Big Data Management Security Guide > User Impersonation with Kerberos Authentication > User Impersonation in the Hadoop Environment
  

User Impersonation in the Hadoop Environment

To enable different users to run mapping and workflow jobs on a Hadoop cluster that uses Kerberos authentication, you must configure user impersonation in the Hadoop environment.
For example, the HypoStores administrator wants to enable user Bob to run mappings and workflows on the Hadoop cluster that uses Kerberos authentication.
To enable user impersonation, you must complete the following steps:
  1. 1. Enable the SPN of the Data Integration Service to impersonate another user named Bob to run Hadoop jobs.
  2. 2. Specify Bob as the user name for the Data Integration Service to impersonate in the Hadoop connection or Hive connection.
Note: If you create a Hadoop connection, you must use user impersonation.
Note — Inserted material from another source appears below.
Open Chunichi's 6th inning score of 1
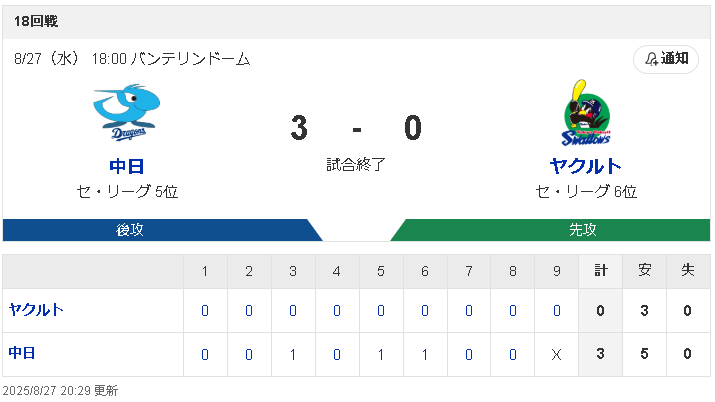Viewport: 715px width, 402px height. click(x=425, y=355)
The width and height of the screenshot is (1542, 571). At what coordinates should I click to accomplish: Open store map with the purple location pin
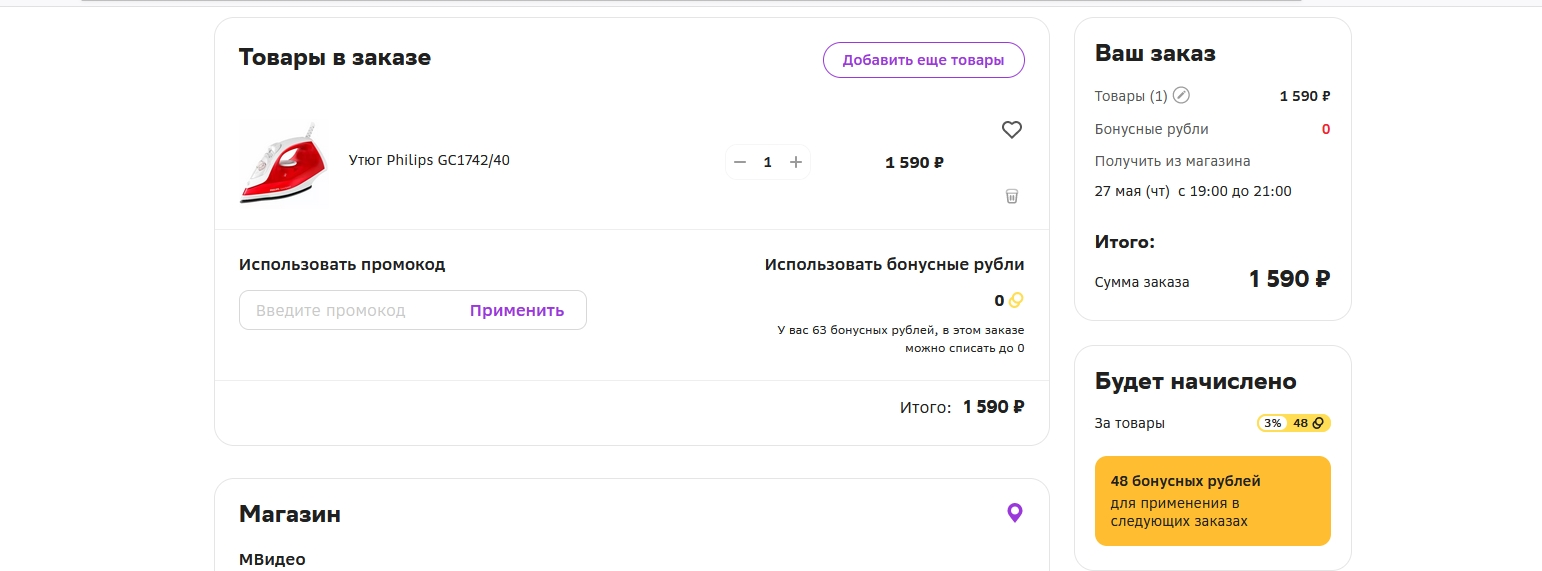tap(1014, 513)
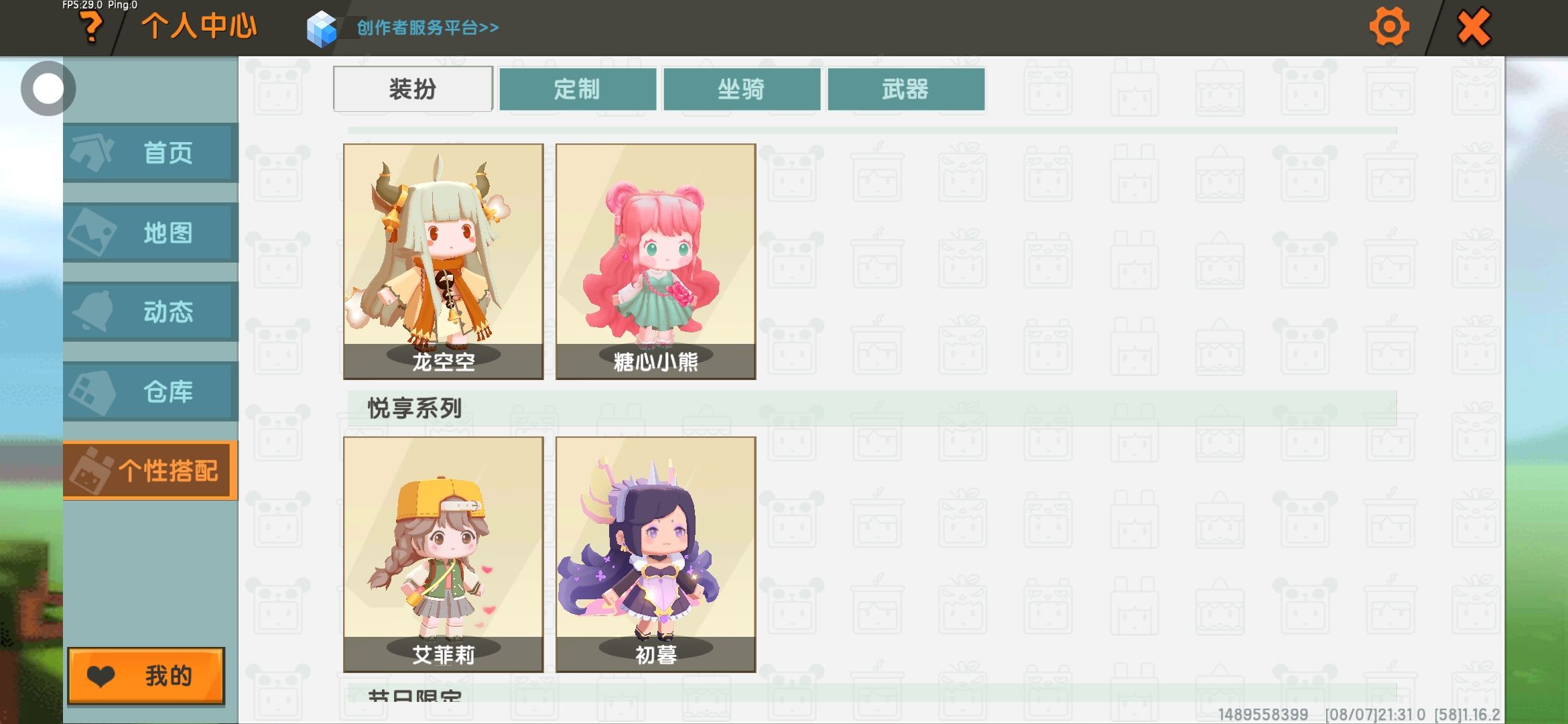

Step 1. Enable the SPN of the Data Integration Service to Impersonate Another User

To run mapping and workflow jobs on the Hadoop cluster, enable the SPN of the Data Integration Service to impersonate another user.
Configure user impersonation properties in core-site.xml on the Name Node on the Hadoop cluster.
core-site.xml is located in the following directory:
/etc/hadoop/conf/core-site.xml
Configure the following properties in core-site.xml:
hadoop.proxyuser.<superuser>.groups
Enables the superuser to impersonate any member in the specified groups of users.
hadoop.proxyuser.<superuser>.hosts
Enables the superuser to connect from specified hosts to impersonate a user.
For example, set the values for the following properties in core-site.xml:
<property>
<name>hadoop.proxyuser.bob.groups</name>
<value>group1,group2</value>
<description>Allow the superuser <DIS_user> to impersonate any members of the group group1 and group2</description>
</property>

<property>
<name>hadoop.proxyuser.bob.hosts</name>
<value>host1,host2</value>
<description>The superuser can connect only from host1 and host2 to impersonate a user</description>
</property>

Step 2. Specify a User Name in the Hadoop Connection

In the Developer tool, specify a user name in the Hadoop connection for the Data Integration Service to impersonate when it runs jobs on the Hadoop cluster.
If you do not specify a user name, the Hadoop cluster authenticates jobs based on the SPN of the Data Integration Service.
For example, if Bob is the name of the user that you entered in core-site.xml, enter Bob as the user name.